As noted, CEQ’s analysis of indirect effects under NEPA focuses on “reasonable foreseeability.”  However, federal courts have explained that in order to qualify as an indirect effect under NEPA, two elements must be satisfied.  First, the alleged effect must be reasonably foreseeable and second, the federal agency’s action must be the legally relevant cause of the alleged effect.  In several recent cases appealing approvals of liquefied natural gas export terminals, a federal appellate court held that if another agency has authority over a connected necessary action, such as the issuance of a license to export the hydrocarbon commodity, then the upstream production of the commodity would not qualify as an indirect effect of the approval for construction of the export terminal under NEPA. The court reasoned that the other agency’s authority would sever the causal connection.  Despite the Final Guidance, energy companies and others who operate under the jurisdiction of multiple agencies likely will seek clarity on which agency has authority to consider what impacts as “indirect effects” under NEPA, through administrative inquiry or litigation, to ensure that a NEPA analysis considers indirect effects that are both reasonably foreseeable and for which there is a sufficient causal connection.

CEQ De-Emphasizes Cost-Benefit Analysis And “Social Cost Of Carbon”

Finally, CEQ also adjusts its previous approach under the 2014 Revised Draft to de-emphasize the reliance on cost-benefit analyses and the Social Cost of Carbon (SCC) analytical tool.  Although the Final Guidance refers to both cost-benefit analysis and the SCC, it makes clear that “NEPA does not require monetizing costs and benefits.”  In fact, the Final Guidance explains that federal agencies should not use a monetary cost-benefit analysis when they are also considering important qualitative issues. As in the 2014 Revised Draft, CEQ suggests appending a cost-benefit analysis to the NEPA document.  For example, an agency could incorporate an administrative rulemaking’s cost-benefit analysis to a NEPA review by reference, if appropriate.

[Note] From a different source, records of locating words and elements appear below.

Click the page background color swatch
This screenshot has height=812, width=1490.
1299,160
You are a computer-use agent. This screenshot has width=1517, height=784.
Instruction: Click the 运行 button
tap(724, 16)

CEQ also de-emphasizes the utility of the SCC analytical tool.  In the 2014 Revised Draft, CEQ highlighted the SCC as a useful tool for NEPA analyses that monetizes costs and benefits.  In contrast, the Final Guidance makes only a passing reference to the SCC in a footnote as a tool developed for federal rulemakings that can provide useful information in a NEPA review.  The body of the Final Guidance, however, emphasizes that an agency should disclose the assumptions, alternative inputs, and levels of uncertainty inherent to such an analysis.  Therefore, although the Final Guidance suggests that agencies may use the SCC beyond the rulemaking context for which it was developed, CEQ makes clear that NEPA does not require a monetized cost-benefit analysis and that agencies should describe the limitations of all models that purport to monetize the impacts of GHG emissions.


As noted above, CEQ’s guidance documents do not carry the force and effect of law.  Despite its limited legal authority, the Final Guidance may serve to expand a reviewing agency’s role under NEPA.  Although CEQ repeatedly references the discretion of the federal agencies, federal agencies will look to this Final Guidance for instruction on how to meet their respective obligations under NEPA.

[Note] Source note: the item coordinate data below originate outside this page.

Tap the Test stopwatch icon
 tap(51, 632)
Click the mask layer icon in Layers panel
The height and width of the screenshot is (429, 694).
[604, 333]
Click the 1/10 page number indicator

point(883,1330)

Federal agencies likely will attempt to comply with CEQ’s guidance, though we expect that given the discretion that CEQ affords agencies in the Final Guidance, agencies’ implementation of the guidance is likely to be inconsistent.  These agencies will delay completion of their NEPA reviews to resolve any confusion arising out of CEQ’s directives.  Despite the agencies’ efforts to comply, litigation is likely and it is possible that industry, environmental interest groups, or both will point to the Final Guidance to argue in a federal court appeal that an agency has or has not complied with NEPA.